GOAL OF THE EXERCISE:
Rewrite the lines from the one containing "This screenshot has width=784, height=596." to the one containing "Action: (930, 19)", swapping "icon" for "symbol" and leaving everything else unchanged.

(Target pointing data)

Start

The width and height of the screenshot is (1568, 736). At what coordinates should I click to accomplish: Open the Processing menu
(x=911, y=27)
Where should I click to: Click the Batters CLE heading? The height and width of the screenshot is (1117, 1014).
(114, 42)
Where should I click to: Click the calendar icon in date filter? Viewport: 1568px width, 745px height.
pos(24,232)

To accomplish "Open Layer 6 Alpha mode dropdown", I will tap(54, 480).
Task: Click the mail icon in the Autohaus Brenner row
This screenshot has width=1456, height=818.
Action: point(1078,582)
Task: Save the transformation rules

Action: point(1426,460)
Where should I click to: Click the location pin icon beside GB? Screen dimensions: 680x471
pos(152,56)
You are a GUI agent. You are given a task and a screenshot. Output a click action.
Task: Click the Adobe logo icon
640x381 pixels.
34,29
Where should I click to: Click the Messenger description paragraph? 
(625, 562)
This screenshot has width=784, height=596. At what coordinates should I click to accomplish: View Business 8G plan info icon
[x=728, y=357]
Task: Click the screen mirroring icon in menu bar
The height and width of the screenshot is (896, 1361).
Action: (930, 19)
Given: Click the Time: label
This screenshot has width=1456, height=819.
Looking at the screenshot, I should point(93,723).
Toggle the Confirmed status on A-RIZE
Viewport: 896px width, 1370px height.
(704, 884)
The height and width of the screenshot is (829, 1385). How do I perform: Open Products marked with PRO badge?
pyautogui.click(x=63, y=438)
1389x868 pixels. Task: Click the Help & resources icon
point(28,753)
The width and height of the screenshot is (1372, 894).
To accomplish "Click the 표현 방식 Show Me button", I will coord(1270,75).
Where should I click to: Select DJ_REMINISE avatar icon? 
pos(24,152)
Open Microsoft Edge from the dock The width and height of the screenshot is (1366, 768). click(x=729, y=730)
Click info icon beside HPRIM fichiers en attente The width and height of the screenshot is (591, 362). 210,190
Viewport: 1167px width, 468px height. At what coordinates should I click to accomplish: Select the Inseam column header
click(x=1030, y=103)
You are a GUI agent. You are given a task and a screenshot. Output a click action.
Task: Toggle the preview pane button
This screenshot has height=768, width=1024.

End

FULL SOLUTION:
This screenshot has width=784, height=596. At what coordinates should I click to accomplish: View Business 8G plan info symbol
[x=728, y=357]
Task: Click the screen mirroring symbol in menu bar
The height and width of the screenshot is (896, 1361).
Action: (930, 19)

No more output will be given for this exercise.